Die Voraussetzungen des § 49 Abs. 2 HWG lagen aber auch in der Zeit vom Inkrafttreten des 9. Änderungsgesetzes bis zum Abschluss der 1998 durchgeführten Baumaßnahmen nicht vor. Dies gilt selbst dann, wenn man den Umstand außer Acht lässt, dass der Grunderwerb im Hinblick auf das letzte für die Erschließungsanlage verwendete Flurstück (Flurstück 9022) erst im Jahre 1999 abgeschlossen war. Denn es handelte sich bei der Straße Beim Riesenstein von Mergelgrund bis Kehre in der hier interessierenden Zeit (noch) nicht um eine Mischfläche im Sinne der §§ 45 Abs. 1 Satz 1 Nr. 4, 49 Abs. 2 HWG. Dies hat das Verwaltungsgericht zutreffend ausgeführt.
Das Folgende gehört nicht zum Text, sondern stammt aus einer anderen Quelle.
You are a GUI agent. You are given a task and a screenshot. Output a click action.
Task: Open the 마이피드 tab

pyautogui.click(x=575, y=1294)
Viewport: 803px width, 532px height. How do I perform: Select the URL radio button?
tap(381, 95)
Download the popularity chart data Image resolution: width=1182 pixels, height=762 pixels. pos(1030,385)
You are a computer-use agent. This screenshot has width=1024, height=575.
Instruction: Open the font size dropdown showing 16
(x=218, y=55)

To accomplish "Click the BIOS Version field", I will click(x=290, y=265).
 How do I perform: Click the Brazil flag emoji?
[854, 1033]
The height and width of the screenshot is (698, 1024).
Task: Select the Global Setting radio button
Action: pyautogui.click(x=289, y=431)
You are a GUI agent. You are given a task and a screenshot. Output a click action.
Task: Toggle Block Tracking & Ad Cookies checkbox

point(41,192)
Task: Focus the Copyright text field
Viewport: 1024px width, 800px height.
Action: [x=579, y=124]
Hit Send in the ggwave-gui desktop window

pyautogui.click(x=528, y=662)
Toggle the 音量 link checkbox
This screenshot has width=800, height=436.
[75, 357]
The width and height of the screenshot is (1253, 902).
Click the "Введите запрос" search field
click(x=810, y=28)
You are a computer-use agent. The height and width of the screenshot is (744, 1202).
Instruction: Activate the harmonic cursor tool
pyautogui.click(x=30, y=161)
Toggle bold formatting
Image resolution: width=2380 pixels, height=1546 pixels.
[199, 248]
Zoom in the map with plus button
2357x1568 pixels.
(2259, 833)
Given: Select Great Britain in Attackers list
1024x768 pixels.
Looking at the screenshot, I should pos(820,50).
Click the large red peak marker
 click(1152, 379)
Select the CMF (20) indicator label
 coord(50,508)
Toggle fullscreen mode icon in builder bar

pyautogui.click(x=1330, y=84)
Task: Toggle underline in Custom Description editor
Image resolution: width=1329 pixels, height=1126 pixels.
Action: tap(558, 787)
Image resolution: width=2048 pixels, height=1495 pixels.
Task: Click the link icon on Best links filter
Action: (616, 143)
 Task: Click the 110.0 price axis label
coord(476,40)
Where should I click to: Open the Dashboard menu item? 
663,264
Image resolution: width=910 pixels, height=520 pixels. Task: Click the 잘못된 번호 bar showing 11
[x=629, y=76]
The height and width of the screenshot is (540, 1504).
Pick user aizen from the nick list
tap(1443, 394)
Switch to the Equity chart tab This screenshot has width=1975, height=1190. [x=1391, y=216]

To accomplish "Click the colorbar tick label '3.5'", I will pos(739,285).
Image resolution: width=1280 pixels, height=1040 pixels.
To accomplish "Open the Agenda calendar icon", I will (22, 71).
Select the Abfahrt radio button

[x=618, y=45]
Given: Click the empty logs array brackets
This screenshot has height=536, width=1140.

Wie aus der Straßenakte ersichtlich ist, war die insgesamt etwa 5,80 m breite Straße mit einer cirka 2,90 m bituminös befestigten Fahrbahn ausgestaltet. Auf der Nordseite verlief ein cirka 1,50 m breiter, von der Fahrbahn nicht abgegrenzter Seitenstreifen. Auf der Südseite befand sich ein cirka 1,40 m breiter, von der Fahrbahn durch Hochborde abgegrenzter und mit Grand befestigter Gehweg. Auch wenn es gelegentlich so gewesen sein mag, dass Fahrzeuge beim Begegnungsverkehr die Nebenflächen mit benutzt haben, so kann doch nicht ernstlich zweifelhaft sein, dass es sich bis zu den Baumaßnahmen im Jahre 1998 nicht um eine der Mehrfachnutzung durch Fußgänger und Kraftfahrzeuge dienende Mischfläche, sondern um eine solche Erschließungsanlage gehandelt hat, für die sich die Merkmale der endgültigen Herstellung aus § 49 Abs. 1 HWG ergaben. Diese Voraussetzungen waren schon nach dem eigenen Vorbringen des Klägers damals nicht erfüllt. Wie der Kläger selbst einräumt, war die Fahrbahn nicht auf beiden Seiten in der erforderlichen Weise durch Bordsteine, Straßenrinnen oder Trennstreifen abgegrenzt. Hieraus folgt, dass die 5jährige Festsetzungsfrist des § 63 Abs. 1 HWG bei Erlass des angefochtenen Bescheides vom 3. November 1999 noch nicht abgelaufen gewesen sein kann.

2. Der Kläger meint, der Erschließungsbeitragsbescheid sei auch deshalb aufzuheben, weil es sich bei der nur 72 m langen Stichstraße um einen unselbständigen Teil der Anbaustraße Mergelgrund handele. Er trägt dazu vor, die Behauptung, die Stichstraße sei erst später angelegt worden, treffe nicht zu; die Straße sei als "Bergstraße" bereits in den 30er Jahren des vorigen Jahrhunderts angelegt worden.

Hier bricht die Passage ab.